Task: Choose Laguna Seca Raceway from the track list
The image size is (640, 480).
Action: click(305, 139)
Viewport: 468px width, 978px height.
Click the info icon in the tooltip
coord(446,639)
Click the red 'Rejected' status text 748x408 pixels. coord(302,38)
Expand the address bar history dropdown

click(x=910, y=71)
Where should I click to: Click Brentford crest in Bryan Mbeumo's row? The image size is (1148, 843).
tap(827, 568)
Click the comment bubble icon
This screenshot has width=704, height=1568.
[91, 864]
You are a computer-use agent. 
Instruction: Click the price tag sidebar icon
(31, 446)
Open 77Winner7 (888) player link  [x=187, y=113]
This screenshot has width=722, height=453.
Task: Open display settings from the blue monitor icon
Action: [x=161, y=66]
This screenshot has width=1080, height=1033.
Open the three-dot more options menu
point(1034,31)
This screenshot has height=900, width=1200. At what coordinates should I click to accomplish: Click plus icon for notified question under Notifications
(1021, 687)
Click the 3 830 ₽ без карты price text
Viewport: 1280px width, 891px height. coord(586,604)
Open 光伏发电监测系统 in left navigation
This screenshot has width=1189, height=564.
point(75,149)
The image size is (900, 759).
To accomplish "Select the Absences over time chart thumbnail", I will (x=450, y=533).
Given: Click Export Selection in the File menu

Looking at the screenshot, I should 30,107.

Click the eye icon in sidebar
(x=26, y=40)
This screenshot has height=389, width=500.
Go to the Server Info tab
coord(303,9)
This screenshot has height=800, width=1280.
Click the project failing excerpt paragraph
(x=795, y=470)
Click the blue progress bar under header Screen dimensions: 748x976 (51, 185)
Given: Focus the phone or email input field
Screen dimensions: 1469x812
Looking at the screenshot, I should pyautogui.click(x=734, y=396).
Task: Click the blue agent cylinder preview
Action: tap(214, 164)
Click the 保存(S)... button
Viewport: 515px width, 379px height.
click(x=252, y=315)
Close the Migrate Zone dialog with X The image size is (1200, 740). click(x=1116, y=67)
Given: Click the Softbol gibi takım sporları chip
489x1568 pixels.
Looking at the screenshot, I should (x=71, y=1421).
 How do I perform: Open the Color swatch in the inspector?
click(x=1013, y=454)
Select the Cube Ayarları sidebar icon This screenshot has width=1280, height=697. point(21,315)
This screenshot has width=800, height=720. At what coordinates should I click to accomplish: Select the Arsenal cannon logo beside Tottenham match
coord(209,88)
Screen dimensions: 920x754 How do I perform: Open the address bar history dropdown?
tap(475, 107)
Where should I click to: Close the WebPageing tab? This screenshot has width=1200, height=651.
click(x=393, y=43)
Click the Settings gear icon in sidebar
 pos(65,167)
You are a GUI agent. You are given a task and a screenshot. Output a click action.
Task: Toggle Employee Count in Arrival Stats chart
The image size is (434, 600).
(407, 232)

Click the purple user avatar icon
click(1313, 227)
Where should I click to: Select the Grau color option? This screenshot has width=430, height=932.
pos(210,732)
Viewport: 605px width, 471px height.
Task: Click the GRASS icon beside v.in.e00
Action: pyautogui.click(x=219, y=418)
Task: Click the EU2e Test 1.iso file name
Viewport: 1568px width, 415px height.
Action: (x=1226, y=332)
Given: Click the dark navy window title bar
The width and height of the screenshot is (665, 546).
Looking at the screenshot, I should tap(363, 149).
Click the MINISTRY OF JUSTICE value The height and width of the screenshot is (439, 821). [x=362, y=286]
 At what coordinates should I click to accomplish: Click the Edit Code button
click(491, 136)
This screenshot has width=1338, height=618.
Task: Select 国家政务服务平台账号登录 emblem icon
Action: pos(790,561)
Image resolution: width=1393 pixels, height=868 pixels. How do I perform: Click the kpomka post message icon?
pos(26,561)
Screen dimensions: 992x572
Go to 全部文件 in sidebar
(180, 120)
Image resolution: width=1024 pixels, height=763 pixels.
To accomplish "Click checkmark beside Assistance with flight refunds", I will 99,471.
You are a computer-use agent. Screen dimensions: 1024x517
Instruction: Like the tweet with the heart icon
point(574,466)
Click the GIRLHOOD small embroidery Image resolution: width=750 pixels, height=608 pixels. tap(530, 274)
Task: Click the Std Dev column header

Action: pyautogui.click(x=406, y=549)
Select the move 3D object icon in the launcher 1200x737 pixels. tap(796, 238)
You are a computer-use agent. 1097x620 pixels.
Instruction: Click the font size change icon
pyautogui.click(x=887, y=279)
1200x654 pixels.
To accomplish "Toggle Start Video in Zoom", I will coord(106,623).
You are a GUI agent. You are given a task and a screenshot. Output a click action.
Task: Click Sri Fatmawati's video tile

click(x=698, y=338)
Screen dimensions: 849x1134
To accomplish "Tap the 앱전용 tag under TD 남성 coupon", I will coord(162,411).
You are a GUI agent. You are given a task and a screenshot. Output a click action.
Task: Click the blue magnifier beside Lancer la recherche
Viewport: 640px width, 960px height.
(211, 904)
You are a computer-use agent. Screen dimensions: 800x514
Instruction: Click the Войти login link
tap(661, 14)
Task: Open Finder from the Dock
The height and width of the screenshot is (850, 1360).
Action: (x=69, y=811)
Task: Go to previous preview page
================
*YOUR GOAL*: A verbatim transcription is needed of the lines above, starting at the line with "The image size is (640, 480)." and ending at the line with "Given: Click the Softbol", both included, and of nothing else.

*RESPONSE BELOW*:
The image size is (640, 480).
Action: click(305, 139)
Viewport: 468px width, 978px height.
Click the info icon in the tooltip
coord(446,639)
Click the red 'Rejected' status text 748x408 pixels. coord(302,38)
Expand the address bar history dropdown

click(x=910, y=71)
Where should I click to: Click Brentford crest in Bryan Mbeumo's row? The image size is (1148, 843).
tap(827, 568)
Click the comment bubble icon
This screenshot has width=704, height=1568.
[91, 864]
You are a computer-use agent. 
Instruction: Click the price tag sidebar icon
(31, 446)
Open 77Winner7 (888) player link  [x=187, y=113]
This screenshot has width=722, height=453.
Task: Open display settings from the blue monitor icon
Action: [x=161, y=66]
This screenshot has width=1080, height=1033.
Open the three-dot more options menu
point(1034,31)
This screenshot has height=900, width=1200. At what coordinates should I click to accomplish: Click plus icon for notified question under Notifications
(1021, 687)
Click the 3 830 ₽ без карты price text
Viewport: 1280px width, 891px height. coord(586,604)
Open 光伏发电监测系统 in left navigation
This screenshot has width=1189, height=564.
point(75,149)
The image size is (900, 759).
To accomplish "Select the Absences over time chart thumbnail", I will (x=450, y=533).
Given: Click Export Selection in the File menu

Looking at the screenshot, I should 30,107.

Click the eye icon in sidebar
(x=26, y=40)
This screenshot has height=389, width=500.
Go to the Server Info tab
coord(303,9)
This screenshot has height=800, width=1280.
Click the project failing excerpt paragraph
(x=795, y=470)
Click the blue progress bar under header Screen dimensions: 748x976 (51, 185)
Given: Focus the phone or email input field
Screen dimensions: 1469x812
Looking at the screenshot, I should pyautogui.click(x=734, y=396).
Task: Click the blue agent cylinder preview
Action: tap(214, 164)
Click the 保存(S)... button
Viewport: 515px width, 379px height.
click(x=252, y=315)
Close the Migrate Zone dialog with X The image size is (1200, 740). click(x=1116, y=67)
Given: Click the Softbol gibi takım sporları chip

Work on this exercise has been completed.